Coming Soon

I'm currently working on a triptych inspired by the Parable of the Prodigal Son.  I'm done with one--the daughter's perspective.  My next posts will be on the father's and angel's perspectives.  Soon!

An Invitation

As human beings, we are designed to connect to our God. In the past five and a half years, I've discovered that the easiest way for me to tune in is by praying and reading my bible.

Prayer is my way to communicate what's in my heart and mind to God. Reading my bible is one of God's way of communicating with me. I'm sharing some of my conversations with Him. Come. Join our conversation.
I love paintings, photographs, good music, art films and excellent food. Anything creative inspires me to appreciate and create myself.  These snapshots of God's universe remind me God's creativity and how awesome He is!  I can't even fathom how He thought of and created the earth, water and human beings.  He is the most creative being in the universe!  If I can just tap in to some of that creativity, steal some of His ideas and be a vessel of His beauty, my life will be more than blessed.

Saturday, May 16, 2009

A New Creation

Genesis 1:1 (ESV) In the beginning, God created the heavens and the earth. 2 The earth was without form and void, and darkness was over the face of the deep. And the Spirit of God was hovering over the face of the waters.

3 And God said, “Let there be light,” and there was light. 4 And God saw that the light was good. And God separated the light from the darkness.

We've all read this story before and connected it to the creation of our precious planet, the Earth. But after reading it again the other day, a whisper entered my thoughts--I am a new creation.

Like the earth, I was without form. My void was deep. Nothing and no one could fill it.

Like the earth, there was a darkness over my face and inside my heart. The darkness deep, a pit with no end.

Like the earth, the Spirit of God hovered over me. Inviting. I refused Him for many years, perceiving Him as another salesman with a bottle of happiness for purchase. "Come here, daughter. Come to me. And I will quench your thirst." I refused to look at Him or listen. He had disappointed me many times in the past. He never gave me what I wanted. He never solved my unhappiness.

That was in my terrible twenties. These thoughts went on and on. Everyday the same. Another dark day, another life that went around in circles, purposeless, with no end.

My journey included quenching my thirst through relationships, philosophies, religions, psychology, positive thinking, meditation, alcohol, food, travel, and other pleasures that life had to offer. But my darkness was deep, a pit with no end.
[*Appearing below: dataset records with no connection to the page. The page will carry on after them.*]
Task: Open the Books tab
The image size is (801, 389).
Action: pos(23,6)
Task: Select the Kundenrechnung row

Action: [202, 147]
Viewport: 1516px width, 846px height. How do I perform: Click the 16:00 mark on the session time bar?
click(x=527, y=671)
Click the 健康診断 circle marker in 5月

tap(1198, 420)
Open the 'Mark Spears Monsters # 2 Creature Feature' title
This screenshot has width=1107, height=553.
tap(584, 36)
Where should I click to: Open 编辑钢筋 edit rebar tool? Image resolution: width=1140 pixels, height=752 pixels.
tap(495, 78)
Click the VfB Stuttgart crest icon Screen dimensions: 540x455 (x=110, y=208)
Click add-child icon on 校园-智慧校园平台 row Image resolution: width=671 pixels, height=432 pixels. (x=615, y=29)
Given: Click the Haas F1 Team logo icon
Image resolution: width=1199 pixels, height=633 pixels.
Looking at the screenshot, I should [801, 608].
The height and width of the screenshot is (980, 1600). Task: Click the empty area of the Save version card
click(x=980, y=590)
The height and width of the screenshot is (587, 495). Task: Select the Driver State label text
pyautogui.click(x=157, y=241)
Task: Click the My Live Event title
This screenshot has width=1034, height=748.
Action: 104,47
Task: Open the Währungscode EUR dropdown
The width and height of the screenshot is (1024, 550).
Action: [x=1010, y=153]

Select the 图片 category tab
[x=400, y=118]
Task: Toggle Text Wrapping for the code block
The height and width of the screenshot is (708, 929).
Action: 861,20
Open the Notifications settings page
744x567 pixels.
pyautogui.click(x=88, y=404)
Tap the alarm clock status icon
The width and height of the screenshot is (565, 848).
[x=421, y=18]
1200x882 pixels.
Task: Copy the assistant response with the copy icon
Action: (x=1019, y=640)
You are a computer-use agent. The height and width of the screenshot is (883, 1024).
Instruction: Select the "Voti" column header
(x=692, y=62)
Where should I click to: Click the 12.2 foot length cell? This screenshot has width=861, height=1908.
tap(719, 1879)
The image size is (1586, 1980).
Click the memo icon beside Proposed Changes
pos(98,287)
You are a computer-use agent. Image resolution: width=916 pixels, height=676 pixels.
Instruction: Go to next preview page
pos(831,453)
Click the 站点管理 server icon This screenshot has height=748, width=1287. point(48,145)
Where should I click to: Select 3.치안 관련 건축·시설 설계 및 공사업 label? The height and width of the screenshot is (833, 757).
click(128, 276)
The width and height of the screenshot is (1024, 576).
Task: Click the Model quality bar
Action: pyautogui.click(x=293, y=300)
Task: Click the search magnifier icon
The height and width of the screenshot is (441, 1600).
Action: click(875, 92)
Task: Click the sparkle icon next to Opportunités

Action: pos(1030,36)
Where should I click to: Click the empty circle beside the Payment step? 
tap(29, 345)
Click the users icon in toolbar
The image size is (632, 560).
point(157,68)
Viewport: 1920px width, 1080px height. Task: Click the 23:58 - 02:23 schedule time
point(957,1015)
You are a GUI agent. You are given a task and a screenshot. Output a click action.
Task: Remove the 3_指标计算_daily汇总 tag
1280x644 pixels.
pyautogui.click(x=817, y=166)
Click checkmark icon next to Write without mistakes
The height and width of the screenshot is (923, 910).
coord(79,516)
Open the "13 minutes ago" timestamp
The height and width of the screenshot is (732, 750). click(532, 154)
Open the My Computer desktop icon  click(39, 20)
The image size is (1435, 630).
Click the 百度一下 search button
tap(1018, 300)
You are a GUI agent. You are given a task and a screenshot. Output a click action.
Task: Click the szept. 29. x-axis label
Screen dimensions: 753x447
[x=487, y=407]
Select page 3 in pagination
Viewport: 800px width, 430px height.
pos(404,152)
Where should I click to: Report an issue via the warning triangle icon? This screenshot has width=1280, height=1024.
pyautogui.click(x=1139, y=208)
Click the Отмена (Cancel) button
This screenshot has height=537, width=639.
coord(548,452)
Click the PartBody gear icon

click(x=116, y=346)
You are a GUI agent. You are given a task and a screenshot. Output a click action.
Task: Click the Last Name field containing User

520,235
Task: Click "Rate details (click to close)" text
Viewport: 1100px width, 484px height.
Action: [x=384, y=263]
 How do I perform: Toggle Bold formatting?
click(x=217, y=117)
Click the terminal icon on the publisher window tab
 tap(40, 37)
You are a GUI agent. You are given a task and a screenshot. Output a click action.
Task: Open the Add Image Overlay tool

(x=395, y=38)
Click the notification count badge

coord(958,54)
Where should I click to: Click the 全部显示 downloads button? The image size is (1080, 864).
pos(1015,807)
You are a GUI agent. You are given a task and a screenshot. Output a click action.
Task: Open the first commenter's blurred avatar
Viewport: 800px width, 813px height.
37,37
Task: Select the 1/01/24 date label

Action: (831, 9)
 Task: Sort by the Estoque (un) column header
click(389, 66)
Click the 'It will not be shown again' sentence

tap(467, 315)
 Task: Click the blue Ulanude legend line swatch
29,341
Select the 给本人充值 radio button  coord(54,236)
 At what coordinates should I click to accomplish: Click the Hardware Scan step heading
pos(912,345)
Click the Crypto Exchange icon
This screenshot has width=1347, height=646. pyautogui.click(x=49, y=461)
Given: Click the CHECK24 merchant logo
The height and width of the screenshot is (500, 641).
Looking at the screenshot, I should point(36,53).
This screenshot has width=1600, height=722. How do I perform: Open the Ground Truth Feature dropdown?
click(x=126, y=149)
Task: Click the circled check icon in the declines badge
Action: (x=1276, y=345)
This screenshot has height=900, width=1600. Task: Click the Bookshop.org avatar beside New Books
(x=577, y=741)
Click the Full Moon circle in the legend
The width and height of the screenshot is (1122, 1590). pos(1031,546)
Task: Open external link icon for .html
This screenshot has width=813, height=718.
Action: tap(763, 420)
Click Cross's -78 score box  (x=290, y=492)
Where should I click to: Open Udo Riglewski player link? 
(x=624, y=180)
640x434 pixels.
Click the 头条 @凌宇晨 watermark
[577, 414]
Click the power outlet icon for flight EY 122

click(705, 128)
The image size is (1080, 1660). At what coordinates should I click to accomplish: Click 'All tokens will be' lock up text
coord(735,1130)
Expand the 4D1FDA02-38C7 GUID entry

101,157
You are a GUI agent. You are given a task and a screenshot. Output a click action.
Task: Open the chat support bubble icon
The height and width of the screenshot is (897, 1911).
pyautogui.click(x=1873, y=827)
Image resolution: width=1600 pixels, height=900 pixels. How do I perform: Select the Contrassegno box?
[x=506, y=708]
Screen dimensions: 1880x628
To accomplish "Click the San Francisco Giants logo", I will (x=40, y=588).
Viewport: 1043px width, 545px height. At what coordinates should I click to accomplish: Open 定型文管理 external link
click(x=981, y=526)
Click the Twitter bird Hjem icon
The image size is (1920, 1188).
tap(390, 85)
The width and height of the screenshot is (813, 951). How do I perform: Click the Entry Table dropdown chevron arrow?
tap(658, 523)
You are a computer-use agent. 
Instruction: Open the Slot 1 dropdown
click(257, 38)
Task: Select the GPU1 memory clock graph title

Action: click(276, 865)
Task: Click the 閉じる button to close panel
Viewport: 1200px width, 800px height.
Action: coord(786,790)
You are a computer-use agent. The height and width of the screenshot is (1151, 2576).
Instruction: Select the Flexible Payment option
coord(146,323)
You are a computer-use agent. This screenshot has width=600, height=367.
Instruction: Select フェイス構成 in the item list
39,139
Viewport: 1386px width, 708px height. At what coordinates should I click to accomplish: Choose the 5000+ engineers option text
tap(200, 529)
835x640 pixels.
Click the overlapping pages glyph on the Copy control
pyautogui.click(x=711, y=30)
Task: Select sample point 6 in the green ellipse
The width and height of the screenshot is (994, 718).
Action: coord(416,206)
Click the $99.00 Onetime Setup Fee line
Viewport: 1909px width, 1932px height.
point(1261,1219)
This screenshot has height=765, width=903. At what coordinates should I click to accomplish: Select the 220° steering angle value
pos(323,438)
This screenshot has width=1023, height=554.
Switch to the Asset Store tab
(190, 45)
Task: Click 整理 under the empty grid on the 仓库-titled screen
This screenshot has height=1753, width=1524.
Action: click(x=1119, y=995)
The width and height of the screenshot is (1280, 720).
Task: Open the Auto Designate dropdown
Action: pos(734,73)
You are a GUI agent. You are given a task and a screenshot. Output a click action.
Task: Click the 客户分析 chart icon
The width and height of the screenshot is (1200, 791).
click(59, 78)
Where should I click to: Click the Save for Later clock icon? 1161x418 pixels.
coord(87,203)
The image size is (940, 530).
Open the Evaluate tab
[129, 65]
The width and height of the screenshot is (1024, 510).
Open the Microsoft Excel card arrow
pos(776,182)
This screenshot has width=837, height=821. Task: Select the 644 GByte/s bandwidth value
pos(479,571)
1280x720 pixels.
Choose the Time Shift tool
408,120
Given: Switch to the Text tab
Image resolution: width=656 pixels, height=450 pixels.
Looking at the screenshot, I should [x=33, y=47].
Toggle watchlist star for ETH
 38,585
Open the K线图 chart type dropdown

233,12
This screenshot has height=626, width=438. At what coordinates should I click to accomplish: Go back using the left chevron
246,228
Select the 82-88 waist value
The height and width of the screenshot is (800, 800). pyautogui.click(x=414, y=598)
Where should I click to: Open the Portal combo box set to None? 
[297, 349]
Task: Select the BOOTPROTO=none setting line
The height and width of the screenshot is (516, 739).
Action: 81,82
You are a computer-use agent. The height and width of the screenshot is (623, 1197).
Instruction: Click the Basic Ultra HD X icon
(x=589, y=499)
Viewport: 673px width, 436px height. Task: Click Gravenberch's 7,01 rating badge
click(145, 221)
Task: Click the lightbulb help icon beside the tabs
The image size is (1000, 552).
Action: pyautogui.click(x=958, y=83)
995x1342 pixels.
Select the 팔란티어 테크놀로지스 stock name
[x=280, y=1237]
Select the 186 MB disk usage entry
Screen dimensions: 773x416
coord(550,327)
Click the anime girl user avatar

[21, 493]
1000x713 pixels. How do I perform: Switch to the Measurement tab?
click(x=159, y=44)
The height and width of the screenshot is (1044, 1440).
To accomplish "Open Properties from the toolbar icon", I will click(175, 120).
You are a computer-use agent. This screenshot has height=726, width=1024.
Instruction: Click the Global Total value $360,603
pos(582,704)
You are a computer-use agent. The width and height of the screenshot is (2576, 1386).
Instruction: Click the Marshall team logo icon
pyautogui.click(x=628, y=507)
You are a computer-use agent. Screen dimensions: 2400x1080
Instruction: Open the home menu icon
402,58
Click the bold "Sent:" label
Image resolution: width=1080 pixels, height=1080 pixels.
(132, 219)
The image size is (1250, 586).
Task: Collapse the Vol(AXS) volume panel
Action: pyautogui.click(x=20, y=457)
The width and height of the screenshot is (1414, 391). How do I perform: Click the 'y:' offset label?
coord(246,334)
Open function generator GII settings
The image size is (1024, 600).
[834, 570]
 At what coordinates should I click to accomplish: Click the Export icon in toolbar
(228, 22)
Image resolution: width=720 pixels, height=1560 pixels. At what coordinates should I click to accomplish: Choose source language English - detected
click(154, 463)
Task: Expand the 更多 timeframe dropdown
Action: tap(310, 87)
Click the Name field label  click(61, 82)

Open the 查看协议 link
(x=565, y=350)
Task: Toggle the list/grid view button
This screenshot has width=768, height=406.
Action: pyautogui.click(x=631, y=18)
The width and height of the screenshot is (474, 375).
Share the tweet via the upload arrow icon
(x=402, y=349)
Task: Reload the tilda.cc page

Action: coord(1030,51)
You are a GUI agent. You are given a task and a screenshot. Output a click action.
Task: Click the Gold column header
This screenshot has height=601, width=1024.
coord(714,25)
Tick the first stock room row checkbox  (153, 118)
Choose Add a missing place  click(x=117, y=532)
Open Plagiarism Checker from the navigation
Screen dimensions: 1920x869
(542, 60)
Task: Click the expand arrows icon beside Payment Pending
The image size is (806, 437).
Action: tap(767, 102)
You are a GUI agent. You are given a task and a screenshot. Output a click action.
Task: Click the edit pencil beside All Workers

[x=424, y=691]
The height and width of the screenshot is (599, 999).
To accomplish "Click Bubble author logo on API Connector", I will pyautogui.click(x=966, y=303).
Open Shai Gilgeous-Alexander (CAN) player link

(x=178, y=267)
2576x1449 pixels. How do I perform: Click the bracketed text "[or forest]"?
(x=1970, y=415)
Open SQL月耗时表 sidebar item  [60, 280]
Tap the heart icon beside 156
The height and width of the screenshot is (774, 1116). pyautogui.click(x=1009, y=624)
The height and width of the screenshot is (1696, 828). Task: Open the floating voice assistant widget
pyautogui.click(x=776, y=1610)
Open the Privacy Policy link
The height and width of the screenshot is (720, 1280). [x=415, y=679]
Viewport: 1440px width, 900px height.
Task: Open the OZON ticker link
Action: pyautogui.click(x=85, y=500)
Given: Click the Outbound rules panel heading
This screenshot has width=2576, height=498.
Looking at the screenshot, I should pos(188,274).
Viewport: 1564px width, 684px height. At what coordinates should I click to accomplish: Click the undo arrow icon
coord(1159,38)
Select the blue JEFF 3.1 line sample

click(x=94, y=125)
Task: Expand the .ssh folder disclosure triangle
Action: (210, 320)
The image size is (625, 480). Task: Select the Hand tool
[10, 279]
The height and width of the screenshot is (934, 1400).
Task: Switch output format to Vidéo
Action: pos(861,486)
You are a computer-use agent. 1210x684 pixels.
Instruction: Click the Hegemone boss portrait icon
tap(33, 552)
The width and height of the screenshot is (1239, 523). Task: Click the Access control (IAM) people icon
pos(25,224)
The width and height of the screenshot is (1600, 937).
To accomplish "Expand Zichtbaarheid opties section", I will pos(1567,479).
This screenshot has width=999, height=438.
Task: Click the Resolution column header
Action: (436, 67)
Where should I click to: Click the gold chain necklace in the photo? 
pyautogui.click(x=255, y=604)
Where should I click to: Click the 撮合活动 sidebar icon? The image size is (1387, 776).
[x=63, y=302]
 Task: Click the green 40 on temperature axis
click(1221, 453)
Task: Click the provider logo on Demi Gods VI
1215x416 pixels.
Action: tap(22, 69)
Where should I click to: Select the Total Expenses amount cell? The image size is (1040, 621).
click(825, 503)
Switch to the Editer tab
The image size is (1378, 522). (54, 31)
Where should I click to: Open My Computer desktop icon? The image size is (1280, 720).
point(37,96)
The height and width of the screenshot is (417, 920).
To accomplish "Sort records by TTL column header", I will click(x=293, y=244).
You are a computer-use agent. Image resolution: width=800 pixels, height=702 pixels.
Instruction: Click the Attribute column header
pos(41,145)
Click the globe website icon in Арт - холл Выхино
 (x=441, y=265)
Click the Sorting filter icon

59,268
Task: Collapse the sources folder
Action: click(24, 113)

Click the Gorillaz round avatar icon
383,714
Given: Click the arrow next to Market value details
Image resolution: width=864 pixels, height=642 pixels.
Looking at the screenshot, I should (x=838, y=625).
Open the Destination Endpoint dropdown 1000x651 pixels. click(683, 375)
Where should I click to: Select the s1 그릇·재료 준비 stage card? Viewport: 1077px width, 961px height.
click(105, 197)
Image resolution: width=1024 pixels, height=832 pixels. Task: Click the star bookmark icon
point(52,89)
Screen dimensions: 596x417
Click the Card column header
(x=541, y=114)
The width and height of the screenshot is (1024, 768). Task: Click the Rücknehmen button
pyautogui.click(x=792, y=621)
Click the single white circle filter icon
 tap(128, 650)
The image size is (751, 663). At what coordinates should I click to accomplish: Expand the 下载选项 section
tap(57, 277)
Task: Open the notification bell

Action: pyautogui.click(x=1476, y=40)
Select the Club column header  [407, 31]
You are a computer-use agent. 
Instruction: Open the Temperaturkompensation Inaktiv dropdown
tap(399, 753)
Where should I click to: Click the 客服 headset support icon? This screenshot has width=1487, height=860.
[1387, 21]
I was finding myself, but the more I looked, the more my self evaded me. And then finally, I remembered the invitation. Symbolically, the old tattered envelope that lay on my dresser for years. Friends would tell me about this invitation--the joy they felt in finding the One. The peace that it brought. It all sounded like a cliche.

But I was at the end of my rope. I accepted every other invitation, and I was unhappy, the darkness getting deeper.

I remember accepting the invite. Meeting Him, was like meeting an old friend, but I was actually meeting my father, my creator. I was humbled. I've said no to Him so many times and here I was at His feet, begging Him to save my life. Begging Him to bring me some happiness. Begging Him to forgive me. I was in tears for months. I had been so mean to Him. For many years, He had no room in my life, and now here I was begging Him to be the center of it.

He took me in His arms and accepted my apology. He looked me in the face and affirmed that I am His daughter. I am His flesh creation, but now, more than that, I am His creation through His Spirit.

He gave me light. My life became clear to me. Whereas before, I lived for pleasure and solely to satisfy myself, I realized I needed to live for Him. In my soul, I needed to live for something beyond myself and that was Him. Ironically, that brings me the most pleasure.

He separated my light from my darkness. I am still a work in progress. But everyday, as I walk with Him, I am dying to the things that don't seem to work for me. Everyday He separates the light that He sparked from my darkness.

Like the Earth, I am a new creation, a first day, a new day.

Shoot your prayer:

How are you a new creation? How has God worked in your life? What areas do you want Him to continue working on in partnership with you?







1 comment:

  1. This is really beautiful, Sacha. I feel the same way. I remember getting lost in a store when I was a kid. I felt helpless, abandoned and alone. When my parents found me, I was overcome with that feeling of finally being safe and home, like from then on everything would be OK. That's how it felt when I said "Yes" to my invitation. And true enough, everything just became easier after that.